Ülke daha az yağış alıyorken, insanlar evlerinde sanki bunlar olmuyormuş gibi su tüketirken, tarla ve bahçelerde büyük kısmı kaçak olarak açılan kuyulardan çekilen su ile sulama yapılırken, bu haberlerin gelmesi hiç şaşırtıcı değil. Bağıra bağıra gelen susuzluk tehdidine karşı, sanki başka bir dünyada yaşıyormuş gibi ilgisiz ve umarsızız.
Çözüm çok da karmaşık olmasa gerek. Kısa vadede sulama konusunda çok sıkı denetim, bireysel tüketimde hanehalkı sayısı ile orantılı sınırlama, orta ve uzun vadede şehir ve bölge planlamada değişiklikler, ağaçlandırma, altyapı revizyonu vb.
“Acaba bir de şuna bakmalı mıyız?” diye sesli düşünüp, sizlerin de dikkatini çekmek istediğim bir konu daha var.
Ülkede yaşanan bu su sıkıntısına rağmen, Türkiye dünyanın en fazla içme suyu ihraç eden 11. ülkesi. Bu tuhaf bir durum değil mi?

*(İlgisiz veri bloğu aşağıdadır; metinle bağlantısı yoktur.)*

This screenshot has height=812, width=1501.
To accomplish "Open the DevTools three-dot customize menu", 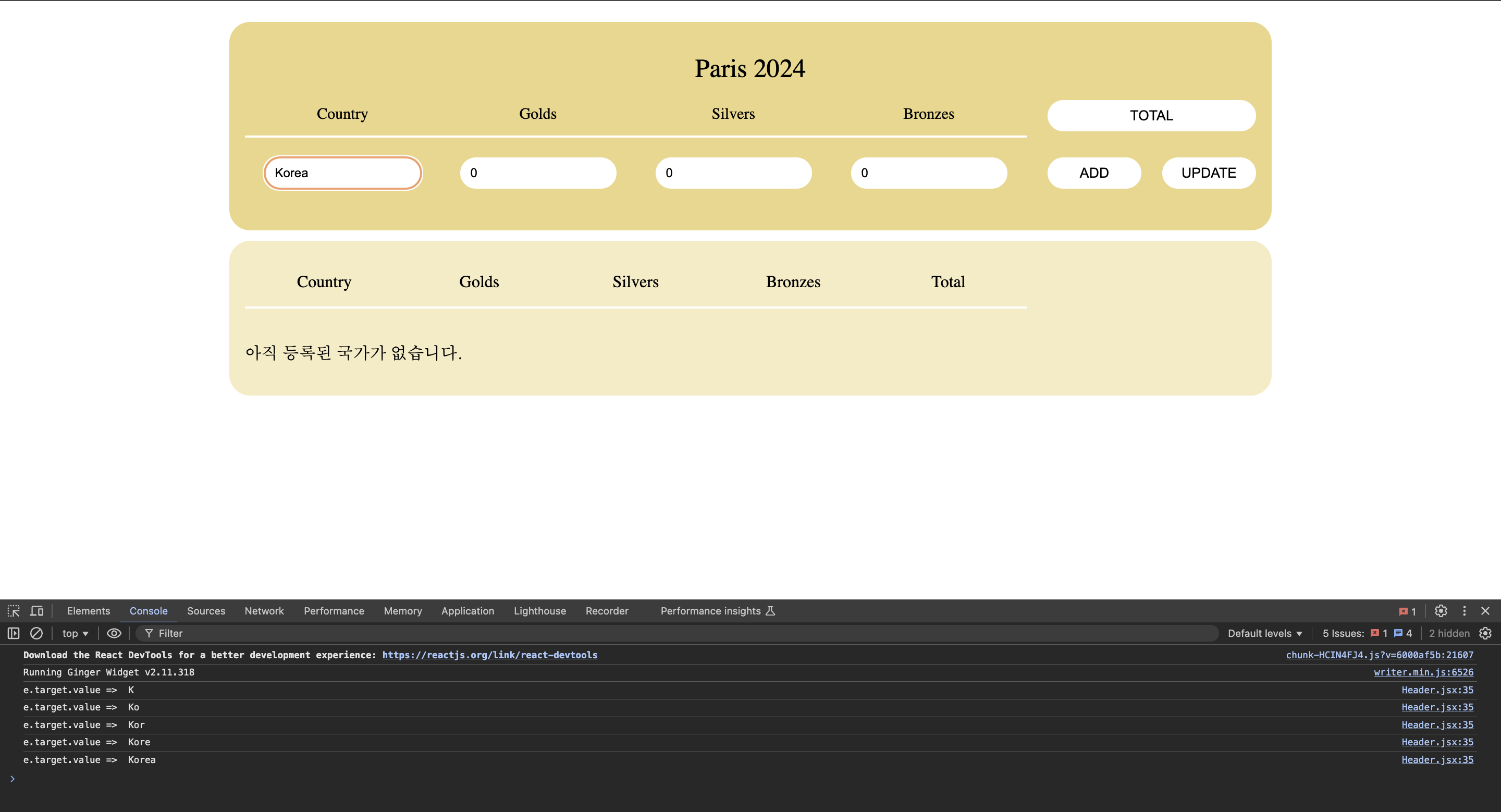I will pos(1465,610).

İzmir’de musluktan su akmıyor, çok sayıda şehirde birkaç aylık suyumuz kaldı ve biz başka ülkelere su satıyoruz. Su satmakla kalmıyor, bir de bu alanda dünya sıralamasına giriyoruz. İhracat yaptığımız ülkeler arasında KKTC ve Filistin de var. Bu ikisini elbette ayrı bir yere koymamız, ne kadar talep varsa karşılamamız gerekiyor.

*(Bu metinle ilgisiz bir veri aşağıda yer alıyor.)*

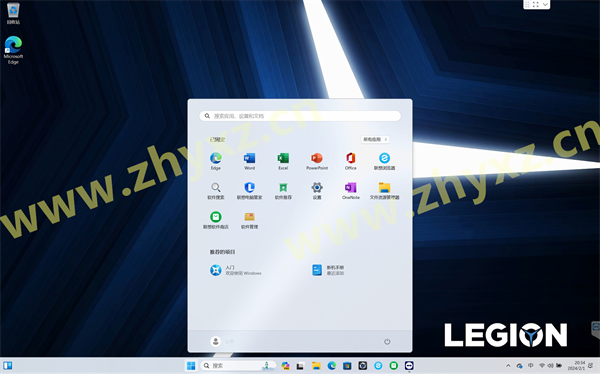Open the power options button
Image resolution: width=600 pixels, height=374 pixels.
(x=387, y=341)
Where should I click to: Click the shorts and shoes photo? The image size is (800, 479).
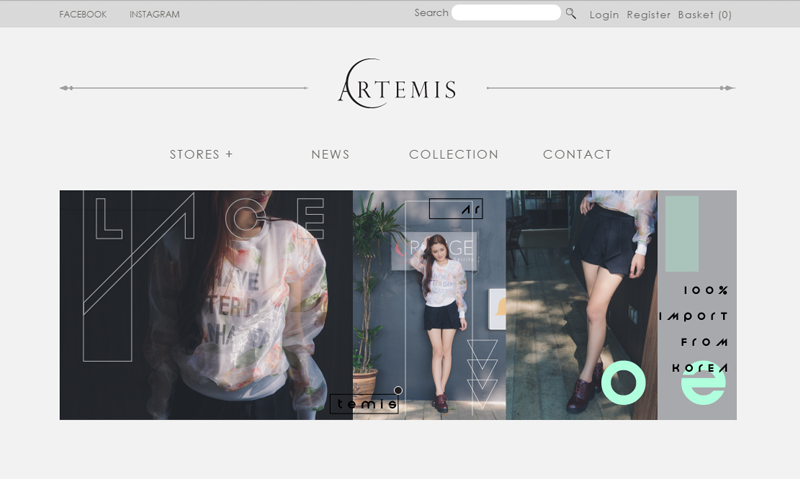[x=582, y=305]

İhraç ettiğimiz su miktarı yıllık 400 bin ton civarında. Son 10 yılın toplamı 4 milyon ton. 2024 ihracatımız 80 milyon dolar, son 10 yılın toplamı ise 650 milyon dolar.
Su tüketimimizde akıl almaz bir savurganlık içindeyiz
Türkiye’nin toplam su arzı ve tüketimi ile kıyasladığımızda ihraç ettiğimiz su miktarının düşük olduğunu da bir dipnot olarak eklemeliyim. Yani, elimizdekinin oldukça küçük bir kısmını çoğu Avrupa’da olan ülkelere satıyoruz. Ama yine de ihraç ettiğimiz su miktarının, 400-500 bin nüfuslu bir ilimizin yıllık içme suyu talebini karşılayacak büyüklükte olduğunu da görmemiz gerekiyor.
En yaygın atasözlerimizden biri “damlaya damlaya göl olur”. Bunu finansal tasarrufa dikkat çekmek için kullanırız. Fakat gerçekten, damlalar birikerek göl oluyor ve biz su tüketimimizde akıl almaz bir savurganlık içindeyiz.
Yağışlar son yıllarda hızla azalırken, yurtiçinde su ihtiyacı artarken, ülke için ciddi bir döviz geliri yaratmayan ticari amaçlı içme suyu ihracatının gerekliliğini sorgulamaya dikkatinizi çekmek istiyorum.